The best time to defeat a relocation case is before it’s filed

In my 20+ years of family law practice, I’ve yet to see a relocation case in which the requested relocation was solely for the child’s benefit and at the inconvenience of the custodial parent. I’m not sure how a family court judge would react to a non-custodial parent who opposed a relocation that was based on a child’s health needs or vocational interests (assuming the judge believed this was the true reason the relocation was requested) but I assume it would not be favorable.

The relocation requests I see being made are primarily to convenience the custodial parent. Typically these parents (re)marry and they want to move where their new spouse lives or is moving, or want to move for work or to be closer to their family or other support network. The benefits of such relocations for the child are ancillary–the child’s life is improved because the custodial parent has access to more resources or a more stable home life.

In weighing the pros and cons of such relocations, the family court has to balance these benefits against the detriments to the minor child’s relationship with the non-custodial parent. If the child doesn’t have much of a relationship with the non-custodial parent there really isn’t much to balance: the court can simply give the non-custodial parent more time in summer to compensate for less time in the school year.

However if the non-custodial parent is actively involved and a consistent and positive presence in the child’s life, it becomes much harder for the court to fashion a remedy that allows the relocation while maintaining the child’s relationship with the non-custodial parent. It is simply impossible to fashion such remedies if the non-custodial parent is actively involved in the child’s school or extracurricular activities, or has regularly exercised mid-week visitation and therefore rarely goes more than a few days without seeing the child. In such cases, for the family court to authorize the relocation, it must accept that the child’s relationship with the non-custodial parent will be significantly diminished. A custodial parent proposing such a relocation will have an extremely high burden convincing a court that the relocation benefits the child.

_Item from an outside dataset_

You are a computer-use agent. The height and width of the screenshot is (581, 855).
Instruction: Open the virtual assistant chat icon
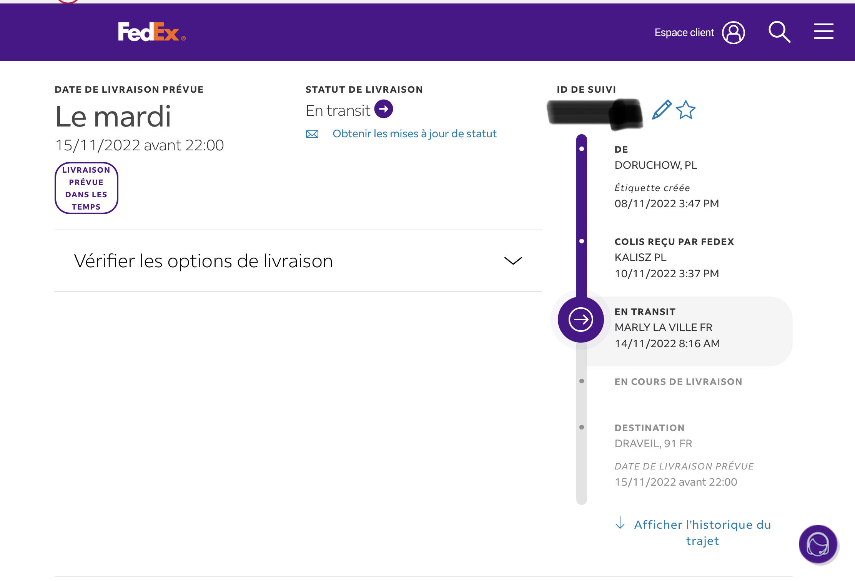[x=818, y=544]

When representing non-custodial parents in custody cases, they will often ask me near the end of their case what they can do to prevent the other parent from attempting to relocate with the child. I tell these parents, “be an active, constant, and positive presence in your child’s life.” When they’ve heeded this advice, it’s typically been easy to shut down relocation attempts. When they haven’t, I’ve typically been negotiating the terms of surrender when a relocation is requested.

Non-custodial parents who want to minimize the chances that the custodial parent will relocate should be proactive.  Maintaining a strong, positive and consistent relationship with their child is the simplest and surest way to stop relocations. Demonstrating concern only after the relocation is requested is typically an ineffective strategy.